Fascism and the Erasure of Memory in I Do Not Care if We Go Down in History as Barbarians

“We favor ourselves in all our memories”. – David Lynch in Lynch on Lynch
David Lynch said this when prompted on the extensive examination of memory in his cinema. While Lynch’s films deal with memory in the abstract, the quote is no less applicable to films which relate to memory more directly, in the real. In fact, it may be more profound in this context. When we discuss political cinema, we have to remember it is a cinema that is centred around memory. There is no political event or occurrence or position or idea that is not rooted in a lengthy and complicated past. This is an idea that takes centre stage in Radu Jude’s remarkable and frustrating political film, I Do Not Care if We Go Down in History as Barbarians. The title of the movie is a direct quote from fascist Romanian leader Antonescu, whose actions and words, Jude contends, have been conveniently forgotten by his own countrymen.

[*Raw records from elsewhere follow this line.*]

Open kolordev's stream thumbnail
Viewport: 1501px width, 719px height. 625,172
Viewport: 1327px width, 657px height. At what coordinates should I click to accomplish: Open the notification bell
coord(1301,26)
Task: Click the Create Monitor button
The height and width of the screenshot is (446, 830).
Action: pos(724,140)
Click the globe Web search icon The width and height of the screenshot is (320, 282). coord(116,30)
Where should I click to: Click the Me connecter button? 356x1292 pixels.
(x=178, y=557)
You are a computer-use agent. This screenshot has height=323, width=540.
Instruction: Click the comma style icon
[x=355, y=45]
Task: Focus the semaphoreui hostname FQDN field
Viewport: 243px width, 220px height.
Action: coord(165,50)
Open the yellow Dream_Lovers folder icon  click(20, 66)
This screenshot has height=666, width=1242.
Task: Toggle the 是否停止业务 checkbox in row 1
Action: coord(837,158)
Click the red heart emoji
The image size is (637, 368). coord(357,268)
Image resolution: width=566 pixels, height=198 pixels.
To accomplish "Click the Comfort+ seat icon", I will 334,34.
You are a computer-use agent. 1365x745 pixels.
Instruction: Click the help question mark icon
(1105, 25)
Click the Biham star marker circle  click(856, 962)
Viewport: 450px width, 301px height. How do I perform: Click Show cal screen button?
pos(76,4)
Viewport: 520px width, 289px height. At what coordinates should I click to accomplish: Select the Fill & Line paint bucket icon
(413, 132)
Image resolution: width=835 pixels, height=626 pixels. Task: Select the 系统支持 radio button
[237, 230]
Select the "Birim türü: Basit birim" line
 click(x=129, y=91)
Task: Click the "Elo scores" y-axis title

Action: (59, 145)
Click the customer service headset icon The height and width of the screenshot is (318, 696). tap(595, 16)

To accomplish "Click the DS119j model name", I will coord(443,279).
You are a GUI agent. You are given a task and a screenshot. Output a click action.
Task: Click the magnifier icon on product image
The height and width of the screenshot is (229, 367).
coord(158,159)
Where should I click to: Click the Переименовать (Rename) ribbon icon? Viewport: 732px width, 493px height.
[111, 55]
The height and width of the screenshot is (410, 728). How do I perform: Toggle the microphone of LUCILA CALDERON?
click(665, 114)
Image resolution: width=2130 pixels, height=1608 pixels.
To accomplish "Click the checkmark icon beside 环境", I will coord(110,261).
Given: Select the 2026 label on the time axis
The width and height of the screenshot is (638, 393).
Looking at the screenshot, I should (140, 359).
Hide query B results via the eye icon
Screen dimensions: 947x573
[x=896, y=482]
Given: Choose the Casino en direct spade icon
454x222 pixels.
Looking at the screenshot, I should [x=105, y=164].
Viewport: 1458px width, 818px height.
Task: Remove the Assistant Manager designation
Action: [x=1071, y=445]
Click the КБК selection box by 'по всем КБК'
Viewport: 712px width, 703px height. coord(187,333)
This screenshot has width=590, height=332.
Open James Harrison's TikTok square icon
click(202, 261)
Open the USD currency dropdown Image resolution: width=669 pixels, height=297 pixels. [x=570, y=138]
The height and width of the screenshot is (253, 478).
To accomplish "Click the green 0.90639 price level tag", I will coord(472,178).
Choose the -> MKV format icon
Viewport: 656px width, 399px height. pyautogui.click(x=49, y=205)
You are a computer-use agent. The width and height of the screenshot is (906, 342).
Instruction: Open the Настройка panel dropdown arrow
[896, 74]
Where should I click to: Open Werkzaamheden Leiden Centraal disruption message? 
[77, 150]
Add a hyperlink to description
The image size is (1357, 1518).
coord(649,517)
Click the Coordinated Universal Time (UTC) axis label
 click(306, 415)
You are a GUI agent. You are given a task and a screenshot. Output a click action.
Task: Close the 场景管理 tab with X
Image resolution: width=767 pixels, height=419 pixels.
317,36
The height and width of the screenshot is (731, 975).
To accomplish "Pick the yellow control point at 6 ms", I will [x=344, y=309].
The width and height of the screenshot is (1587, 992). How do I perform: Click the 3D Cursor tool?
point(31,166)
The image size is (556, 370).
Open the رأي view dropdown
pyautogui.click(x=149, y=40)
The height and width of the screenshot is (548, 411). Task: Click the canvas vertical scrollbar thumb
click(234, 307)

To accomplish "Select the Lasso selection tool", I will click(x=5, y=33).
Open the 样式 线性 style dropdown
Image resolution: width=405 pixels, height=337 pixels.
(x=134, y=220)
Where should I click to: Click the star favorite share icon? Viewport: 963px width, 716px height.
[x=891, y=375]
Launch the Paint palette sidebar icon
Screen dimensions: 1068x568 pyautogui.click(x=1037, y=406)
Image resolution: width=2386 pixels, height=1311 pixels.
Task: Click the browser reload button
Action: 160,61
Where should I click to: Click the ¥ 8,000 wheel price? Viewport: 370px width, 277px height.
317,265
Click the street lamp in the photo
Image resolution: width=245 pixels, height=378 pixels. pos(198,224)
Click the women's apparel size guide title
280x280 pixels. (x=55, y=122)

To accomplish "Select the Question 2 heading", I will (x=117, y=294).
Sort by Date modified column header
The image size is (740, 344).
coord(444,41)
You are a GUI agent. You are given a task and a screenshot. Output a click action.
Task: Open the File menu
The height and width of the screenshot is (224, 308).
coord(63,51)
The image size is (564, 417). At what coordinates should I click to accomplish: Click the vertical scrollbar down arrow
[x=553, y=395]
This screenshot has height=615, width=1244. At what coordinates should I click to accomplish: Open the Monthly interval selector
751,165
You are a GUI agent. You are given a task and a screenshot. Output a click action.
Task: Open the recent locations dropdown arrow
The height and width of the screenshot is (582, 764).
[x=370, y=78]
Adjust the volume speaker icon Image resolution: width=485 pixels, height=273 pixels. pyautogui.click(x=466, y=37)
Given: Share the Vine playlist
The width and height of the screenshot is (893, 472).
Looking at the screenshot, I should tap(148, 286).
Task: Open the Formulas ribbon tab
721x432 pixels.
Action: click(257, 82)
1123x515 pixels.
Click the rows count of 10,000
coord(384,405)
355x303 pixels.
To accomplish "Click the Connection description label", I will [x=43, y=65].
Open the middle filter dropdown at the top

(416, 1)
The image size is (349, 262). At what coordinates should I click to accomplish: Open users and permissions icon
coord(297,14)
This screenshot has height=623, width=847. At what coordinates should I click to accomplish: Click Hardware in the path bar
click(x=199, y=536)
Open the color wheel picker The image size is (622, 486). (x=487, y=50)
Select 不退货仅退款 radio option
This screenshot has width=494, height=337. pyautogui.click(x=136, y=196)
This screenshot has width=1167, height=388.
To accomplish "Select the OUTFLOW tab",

The film centres around a young director named Mariana, who is putting on a live re-enactment of the 1941 Odessa Massacre for Romanian Independence Day. A passionate and politically charged artist, Mariana uses the opportunity to confront Romanian officials and audiences with the nation’s involvement in the Holocaust, particularly the mass murder of Jews in Odessa. The film is deliberately framed as a meta-narrative where Mariana’s struggles, ideas, and central conceits mirror those of Radu Jude. The film begins with the actress, Ioana Iacob, introducing herself as her character and hopes out loud that the audience enjoys the movie. The film then continues without any clear barrier separating the “real” from the “narrative”. This wasn’t merely a gimmick. The production history of the film frighteningly reflects the story of Mariana in more ways than one. Mid-way through the shoot, Jude and his producer Ada Solomon almost had to shut down production indefinitely, something which happens to their central character.
Mariana represents a type of person many of us have seen amidst discourse on the rise of fascism: the good faith arguer. It’s a noble position to have, and an endlessly frustrating one because to argue in good faith is to maintain a civility and genuine openness to discussion and debate around a topic which really only has one morally righteous side to it. It is why Jude’s depiction of the slow creeping spectre of nationalist rhetoric is so difficult to watch. We see Mariana throughout the film time and again justifying something which should be obvious: the genocide of Jews by Romanian hands deserves a reckoning. Yet Mariana, through her moral positioning and belief in the idea that art can and will change minds, takes on all comers and gives them ample room to make their case; a case which, as all fascist rhetoric goes, is riddled with non-sequiturs and disingenuous talking points.
The central of these debates is the one Mariana has with a city government official named Movila, who, concerned by the radical content of Mariana’s production, challenges her intentions with bad-faith arguments. Their conversations, as all political conversations, centre around history and memory of a nation, and who gets to shape and tell that memory. Movila’s arguments are a microcosm of how fascist rhetoric works to manipulate memory. He counters the facts of Romania’s siding with Nazi Germany by mentioning that the country eventually switched sides. When Mariana’s arguments dig deeper than just historical recount into a moral argument for the lives of Jews, Movila turns to “whataboutism”, lashing back with a string of condemnations of American atrocities in Vietnam, Belgium’s genocides in the Congo, and Japan’s massacres in Shanghai. He speaks of the horrible atrocities of communism under Stalin and Mao in automatic response to all of Antonescu’s support for Hitler’s death camps. Eventually, Movila turns to abstract notions of “morality”. It’s a very effective trump-card of right-wing debate tactics because it completely hijacks any sort of empathetic case made by opposing side by calling into question the idea of “good” itself. It is at this point that Mariana throws her hands in the air, and with good reason. As described in this article in the Washington Post, “It’s the kind of preemptive rebuttal one supplies when one knows what their opponent means but would rather spend time attacking something else.”
This willful ignorance displayed by several characters in Barbarians is a damning statement on how nationalism conditions people into only remembering the positive moments of their nation’s history. Jude already assumed the memory of the Odessa Massacre may be refuted if told through fictional narrative recounts, which is why his 2017 companion piece, The Dead Nation, wipes away any doubt in Barbarians’ historical truth. The heartbreaking documentary is a montage of still photographs from the 1940s accompanied by Jude’s reading from Jewish doctor Emil Dorian’s diary recounting the events of the Romanian Holocaust. In an article in The Wrap, actress Ioana Iacob recounts that she barely remembered anything regarding the Odessa massacre being taught in her school. It was a piece of history which Romania willingly chose to forget and made sure that future generations did not learn about. It is disingenuous of course, but that’s what fascism is built on. The erasure of memory and the propaganda of lies repeated enough times that they become accepted truths.